Summary
stating generally that "a guarantor is not liable on his own contract where the creditor has violated his own obligations and deprived the guarantor of the means of preventing the loss protected by the guaranty"
Summary of this case from Builders Supply v. CzerwinskiOpinion
No. 41513.
Filed June 14, 1978.
1. Guaranty: Contracts. The debtor is not a party to the guaranty, and the guarantor is not a party to the principal obligation. The undertaking of the former is independent of the promise of the latter and the responsibilities which are imposed by the contract of guaranty differ from those created by the contract to which the guaranty is collateral. 2. Trial: Witnesses. Admissibility of expert testimony depends on whether specialized knowledge will assist the trier of fact to understand the evidence or to determine a fact in issue. It is for the trial court to make the initial decision on whether the testimony will assist the trier of fact. The soundness of its determination depends upon the qualifications of the witness, the nature of the issue on which the opinion is sought, the foundation laid, and the particular facts of the case. 3. Trial: Evidence. When part of an act, declaration, conversation, or writing is given into evidence by one party, the whole on the same subject may be inquired into by the other. 4. Instructions: Appeal and Error. Ordinarily, the failure to object to instructions after they have been submitted to counsel for review will preclude raising an objection on appeal. 5. Appeal and Error. Plain error in the record, indicative of a probable miscarriage of justice, may be considered by this court, even if not assigned as error. 6. Judgments: Appeal and Error. A jury verdict based on conflicting evidence should not be set aside on appeal unless clearly wrong. 7. Guaranty: Contracts. A guarantor is not liable on his own contract when the creditor has violated his own obligations and deprived the guarantor of the means of preventing the loss protected by the guaranty.
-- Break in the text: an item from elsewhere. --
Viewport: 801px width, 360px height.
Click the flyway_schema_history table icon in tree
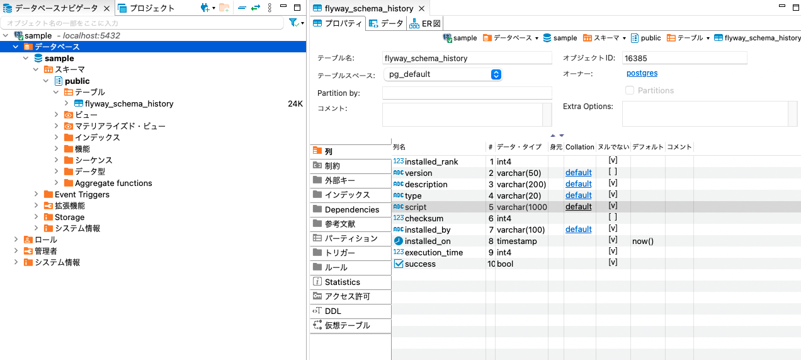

Appeal from the District Court for Douglas County: JOHN T. GRANT, Judge. Affirmed.
Knudsen, Berkheimer, Endacott Beam, for appellant.
McGrath, North, O'Malley, Kratz, Dwyer, O'Leary Martin, for appellees.
Heard before WHITE, C.J., SPENCER, BOSLAUGH, McCOWN, CLINTON, BRODKEY, and WHITE, JJ.
The plaintiff-creditor brought this action to enforce payment by the defendants-guarantors of an $85,000 guaranty agreement. The jury returned a verdict for the defendants and the plaintiff appeals. We affirm.
The $85,000 guaranty agreement signed by the defendants Joel M. and Virginia Katleman was one of six such agreements guaranteeing a loan of $500,000 extended by the plaintiff-bank to Boetel Co. and Boetel Properties, Inc. (hereinafter referred to as Boetel). The other five guaranty agreements were signed by persons not parties to this lawsuit. Boetel is involved in real estate development and the sale of limited-partnership interests in completed apartment projects. Boetel wished to issue limited-partnership interests in larger denominations. Boetel needed to secure additional capital in order to comply with regulations of the Securities and Exchange Commission.
A loan was arranged from the plaintiff. Incidental thereto, an agreement with Dial Development, Inc. (hereinafter referred to as Dial), was contemplated. The agreement with Dial called for Dial to transfer to Boetel the title to three properties in Omaha, known as Autumn Heights, Lake Forest, and Winchester Heights; in return, Dial would receive 40 percent of the shares of Boetel stock. The Boetel-Dial plan was presented to the plaintiff during the loan negotiations and is reflected in the loan documents.
Jack Karnes, the president of Dial, secured guarantors of the loan. Karnes approached the defendant Joel M. Katleman in January of 1974. Katleman signed a commitment letter and guaranty agreement drafted by the plaintiff.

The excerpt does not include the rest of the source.